Graphical Depiction of Ethereum Scaling Solutions

Reading a few of Vitalik’s articles, you will soon realize that there are only a handful of different scaling solutions.

As a newcomer, getting a mental model of how exactly each of these differ and where they are similar can quickly become overwhelming. I have spent the last two weeks building this mental model for myself, and seeing as I was not able to find any other such visual representation of the ethereum scaling solutions space, I thought it would be a great device to share with the community. I’m also hoping to get challenged and in the process fine-tune this current model of mine.

My goal with this accompanying blog post is to describe my diagram, and present a general, visual framework for classifying and comparing the different ethereum scaling solutions, which to me has also proven useful in solidifying my understanding of blockchain data structures. We purposefully leave out many details, as there are other, more in depth articles that compare the different implementations that have started to emerge for each solution, and the companies developing them. We also leave aside sharding as it is much more involved, and harder to fit into this visual framework.

On-chain vs Off-chain data

Let’s start with a macro overview of the different parts of the diagram and how they are related to the blockchain. First of all, we often hear people using the words “onchain” and “offchain” to describe whatever they are doing on the blockchain, and contrast it with centralized exchanges or AWS or whatever other “offchain” platform. This view is quite coarse, and leaves out the entire subtleties that this article aims to elucidate.

The different parts in this diagram already hint at the fact that there exist a continuous granularity of concepts between “onchain” and “offchain”. I haven’t seen a systematic or exhaustive nomenclature for these concepts, so I’ve decided to create my own to anchor upcoming descriptions of the distinct parts.

||Block headers / body | State | Layer 2 | Sidechain | AWS, Cex, etc. ||———————————————————— chain relationship| on-chain | “on-chain” | anchored off-chain | bridged off-chain | off-chain maintained / processed by | nodes (miners, validators) | nodes (miners, validators) | operators | nodes (miners, validators) | database owner

The rest of this article delves deeper into the specifics of the original diagram, going into more details for each of the five parts.

Block header/body and State

Let’s start with the top half of the diagram.

When speaking casually, people very often lump the block headers, block bodies, and state together, calling this set “the blockchain”. But formally, the “block chain” really only consists of the block headers and bodies.
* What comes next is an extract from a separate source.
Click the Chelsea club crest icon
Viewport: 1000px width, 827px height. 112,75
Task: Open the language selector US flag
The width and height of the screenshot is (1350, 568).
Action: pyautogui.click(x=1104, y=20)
This is a very subtle, yet important, distinction to make. The state/storage of the blockchain (how much eth each account owns, the code inside smart contracts, etc.) isn’t explicitly stored on the blockchain; it would take up too much space and cost too much. Indeed, the state needs to be computed by each miner locally. They start from the genesis state (initial ethereum state hardcoded into ethereum clients) and recursively apply all transactions stored in the blockchain, applying the changes to their Merkle Patricia Tree database. They then compress this entire state database into a single 32-byte stateRoot Merkle hash, which is validated by full nodes (validators) that go through the exact same process of applying each and every transaction to the genesis state, and making sure that the stored stateRoot is correct. This explains our “on-chain” label in the above table: the tree anchored at stateRoot, is not actually stored on-chain!
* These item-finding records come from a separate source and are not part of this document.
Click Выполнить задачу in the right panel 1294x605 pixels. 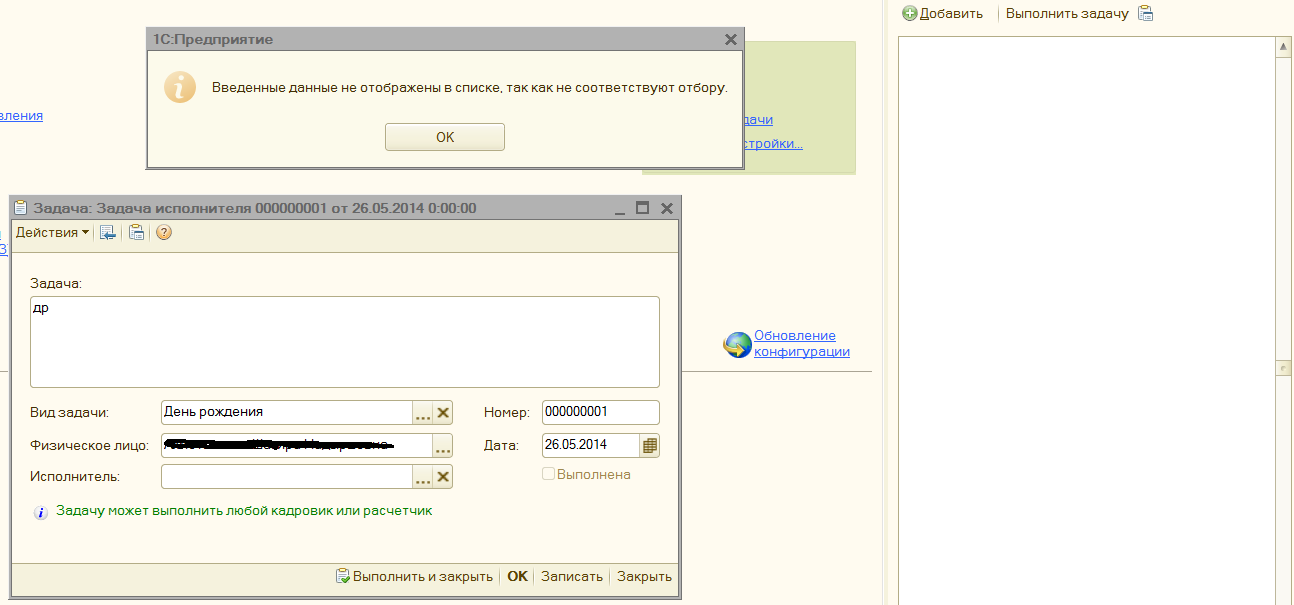coord(1067,14)
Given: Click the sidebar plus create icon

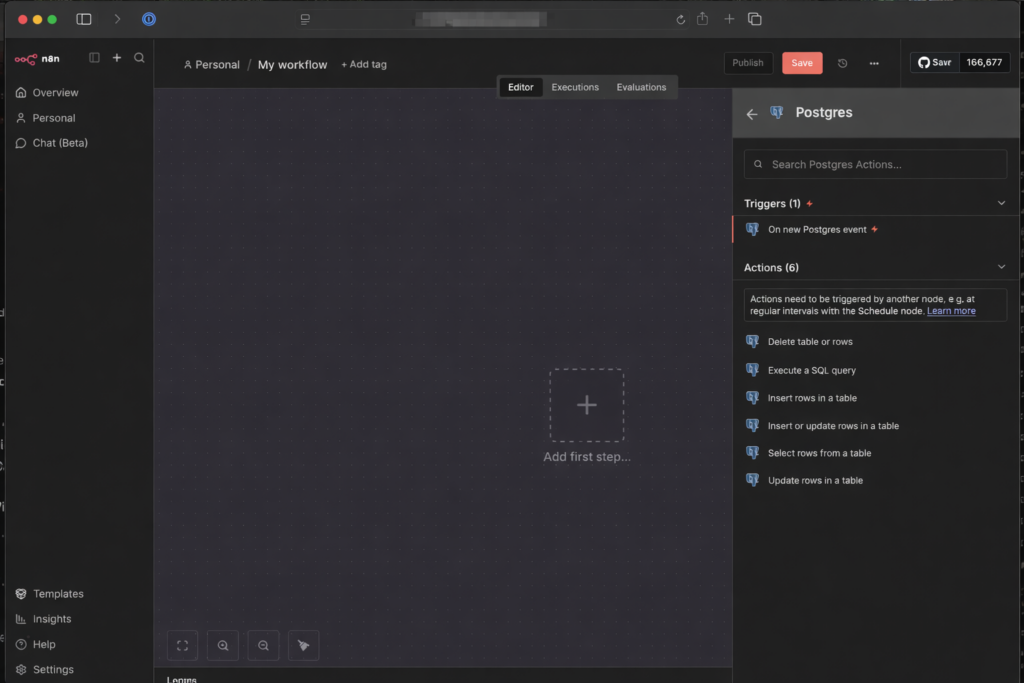Looking at the screenshot, I should coord(117,58).
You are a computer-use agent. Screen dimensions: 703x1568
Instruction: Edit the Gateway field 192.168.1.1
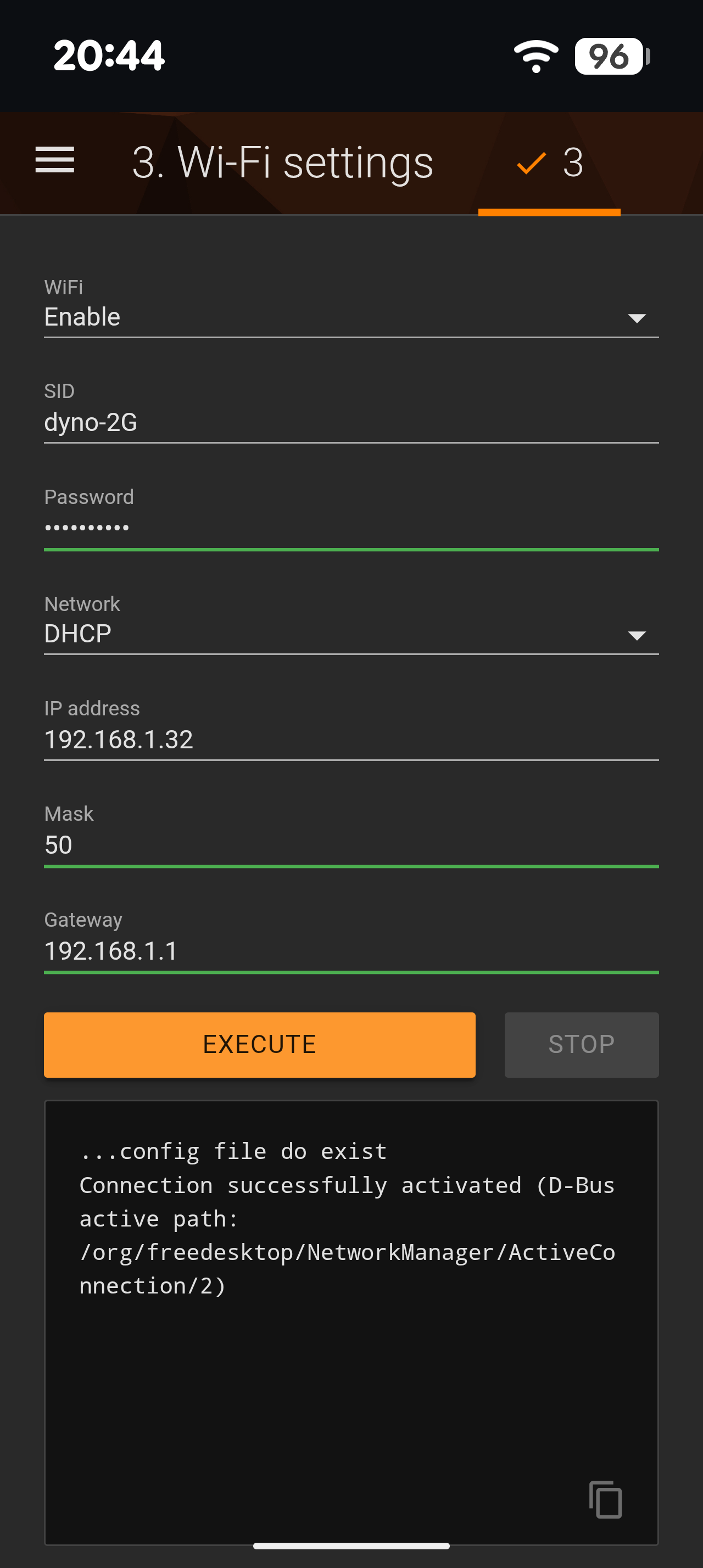pos(350,951)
This idea of using Merkle Trees to reduce the size of the actual blockchain is not new, and falls under the famous computer science space-time tradeoff. Satoshi Nakamoto, in the bitcoin whitepaper, already used this idea to reclaim block space:

Ethereum kept this optimization transactions, and went even further, applying it to the state (which is an ethereum innovation and wasn’t present in bitcoin). The Ethereum EVM illustrated guide depicts this distinction explicitly:

They call the top chain the blockchain and the bottom chain the state chain. The yellow paper section 4.1 further expends on this:

The world state (state), is a mapping between addresses (160-bit identifiers) and account states (a data structure serialised as RLP, see Appendix B). Though not stored on the blockchain, it is assumed that the implementation will maintain this mapping in a modified Merkle Patricia tree (trie, see Appendix D). The trie requires a simple database backend that maintains a mapping of byte arrays to byte arrays; we name this underlying database the state database.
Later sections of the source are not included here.